La dernière semaine du festival était largement consacrée à l’anniversaire du célèbre studio japonais Nikkatsu.

Mercredi 20 mars

Le cinéma Rits accueillait le spécialiste du cinéma japonais Jasper Sharp pour une lecture sur l’histoire du studio Nikkatsu, suivie de la projection du film Pigs and Battleships de Shohei Imamura (1961). Co-fondateur du site Midnight Eye et auteur d’un livre sur le cinéma érotique japonais, Jasper Sharp est revenu en une petite heure sur 100 ans d’histoire de ce studio fondé en 1912. Société importante au début du 20e siècle, la Nikkatsu (pour Nippon Katsud? Shashin, « Japan Cinematograph Company »), est réduite au statut de simple diffuseur pendant la guerre, avant de renaître en 1954. Obligé de se démarquer dans une industrie devenue plus concurrentielle, le studio embrasse alors la rébellion adolescente avec le genre « Sun Tribe », saupoudré de sexe et de drogue. Vient ensuite la « Borderless Action », inspirée des comédies musicales et des westerns occidentaux, des films d’action voués à divertir, éloignés de toute réalité nippone contemporaine. C’est en cherchant le meilleur moyen de survivre que la Nikkatsu se lance enfin dans l’érotisme (les fameux « romans porno »), produisant plus de 850 films dans les années 70 et 80. En faillite, rachetée, revendue, la Nikkatsu assure désormais un rôle de co-production, notamment pour Cold Fish de Sono Sion ou Shara de Naomi Kawase.

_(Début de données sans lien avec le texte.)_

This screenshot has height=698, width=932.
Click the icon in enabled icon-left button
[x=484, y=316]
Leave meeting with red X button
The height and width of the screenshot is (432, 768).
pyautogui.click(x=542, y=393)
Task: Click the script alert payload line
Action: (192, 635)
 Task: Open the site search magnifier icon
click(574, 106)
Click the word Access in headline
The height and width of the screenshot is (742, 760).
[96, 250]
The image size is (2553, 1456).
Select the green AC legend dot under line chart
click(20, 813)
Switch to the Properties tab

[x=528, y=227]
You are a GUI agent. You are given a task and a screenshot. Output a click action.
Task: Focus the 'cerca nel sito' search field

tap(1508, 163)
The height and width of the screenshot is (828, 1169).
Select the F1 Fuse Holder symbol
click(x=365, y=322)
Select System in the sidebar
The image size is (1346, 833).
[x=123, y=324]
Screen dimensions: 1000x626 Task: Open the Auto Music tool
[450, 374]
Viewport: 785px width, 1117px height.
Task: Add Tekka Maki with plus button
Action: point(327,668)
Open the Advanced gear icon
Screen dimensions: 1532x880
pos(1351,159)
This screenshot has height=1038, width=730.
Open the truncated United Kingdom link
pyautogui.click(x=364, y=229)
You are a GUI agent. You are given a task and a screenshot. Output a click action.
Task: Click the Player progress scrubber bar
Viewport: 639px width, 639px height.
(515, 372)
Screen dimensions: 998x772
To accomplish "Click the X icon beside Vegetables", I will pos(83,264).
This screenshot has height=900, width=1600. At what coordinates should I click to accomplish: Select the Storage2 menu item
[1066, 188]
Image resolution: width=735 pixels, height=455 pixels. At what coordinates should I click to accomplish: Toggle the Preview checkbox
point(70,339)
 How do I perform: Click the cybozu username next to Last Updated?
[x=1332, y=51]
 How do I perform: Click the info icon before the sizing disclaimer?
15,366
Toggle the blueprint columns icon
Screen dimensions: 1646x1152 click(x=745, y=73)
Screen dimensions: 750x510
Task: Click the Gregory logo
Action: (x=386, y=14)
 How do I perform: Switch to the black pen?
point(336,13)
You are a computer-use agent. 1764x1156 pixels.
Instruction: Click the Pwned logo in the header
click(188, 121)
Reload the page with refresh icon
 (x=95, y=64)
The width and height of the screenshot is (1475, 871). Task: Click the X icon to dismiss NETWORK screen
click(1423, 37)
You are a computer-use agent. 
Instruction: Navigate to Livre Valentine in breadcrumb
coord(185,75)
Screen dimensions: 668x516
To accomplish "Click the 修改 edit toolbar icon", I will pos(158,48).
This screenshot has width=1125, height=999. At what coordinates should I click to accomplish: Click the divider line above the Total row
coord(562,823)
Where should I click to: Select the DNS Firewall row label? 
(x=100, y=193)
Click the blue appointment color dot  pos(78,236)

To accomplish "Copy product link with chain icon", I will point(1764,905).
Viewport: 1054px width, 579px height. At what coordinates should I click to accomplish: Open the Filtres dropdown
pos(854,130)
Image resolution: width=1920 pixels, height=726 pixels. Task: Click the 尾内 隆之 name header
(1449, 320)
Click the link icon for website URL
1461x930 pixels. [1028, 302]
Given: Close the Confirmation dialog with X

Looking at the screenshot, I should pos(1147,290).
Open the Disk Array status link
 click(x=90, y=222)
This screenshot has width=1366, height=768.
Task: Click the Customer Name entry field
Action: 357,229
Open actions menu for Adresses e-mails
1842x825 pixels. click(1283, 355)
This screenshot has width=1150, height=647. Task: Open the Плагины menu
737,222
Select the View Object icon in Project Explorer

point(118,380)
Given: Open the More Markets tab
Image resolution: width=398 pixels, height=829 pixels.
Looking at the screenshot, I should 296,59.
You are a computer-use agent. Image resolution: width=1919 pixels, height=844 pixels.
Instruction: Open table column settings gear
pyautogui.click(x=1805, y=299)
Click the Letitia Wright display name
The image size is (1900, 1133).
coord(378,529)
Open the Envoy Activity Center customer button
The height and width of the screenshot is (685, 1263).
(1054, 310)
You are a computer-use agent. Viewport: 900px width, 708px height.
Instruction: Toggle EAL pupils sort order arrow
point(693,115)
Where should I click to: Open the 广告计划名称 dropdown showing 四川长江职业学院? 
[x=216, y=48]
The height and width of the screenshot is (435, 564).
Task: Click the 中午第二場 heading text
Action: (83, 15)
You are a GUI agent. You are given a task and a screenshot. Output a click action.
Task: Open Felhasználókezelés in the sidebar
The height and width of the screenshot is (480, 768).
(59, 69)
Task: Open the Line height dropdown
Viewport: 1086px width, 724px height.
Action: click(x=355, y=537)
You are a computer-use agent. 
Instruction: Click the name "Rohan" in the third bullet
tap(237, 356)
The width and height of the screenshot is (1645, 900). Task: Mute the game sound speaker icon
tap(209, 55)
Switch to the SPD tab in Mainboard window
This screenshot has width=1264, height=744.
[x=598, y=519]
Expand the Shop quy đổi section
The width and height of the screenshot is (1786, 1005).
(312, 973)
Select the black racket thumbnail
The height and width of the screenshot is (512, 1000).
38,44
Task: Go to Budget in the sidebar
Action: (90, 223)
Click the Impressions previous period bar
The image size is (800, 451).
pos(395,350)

Le film Pigs and Battleships fait partie des oeuvres des « talents émergents » comme les nomme Jasper Sharp, des réalisateurs qui ont su s’imposer dans un studio dominé par les acteurs, avec des films questionnant la société japonaise. Quatrième long-métrage de Shohei Imamura, Pigs and Battleships illustre la dépendance des habitants de Yokosuka envers la base américaine qui s’y est installée. Un climat de violence fait de trafics et de prostitution gangrène la ville et compromet l’avenir des jeunes. « Plus personne ne fait la différence entre le bien et le mal », se désole un personnage face à l’aliénation de ses contemporains. Un message qui passe étonnamment par beaucoup d’humour (noir), comme dans ce final aussi mémorable que grotesque, plus parlant que tous les pensums moralisateurs.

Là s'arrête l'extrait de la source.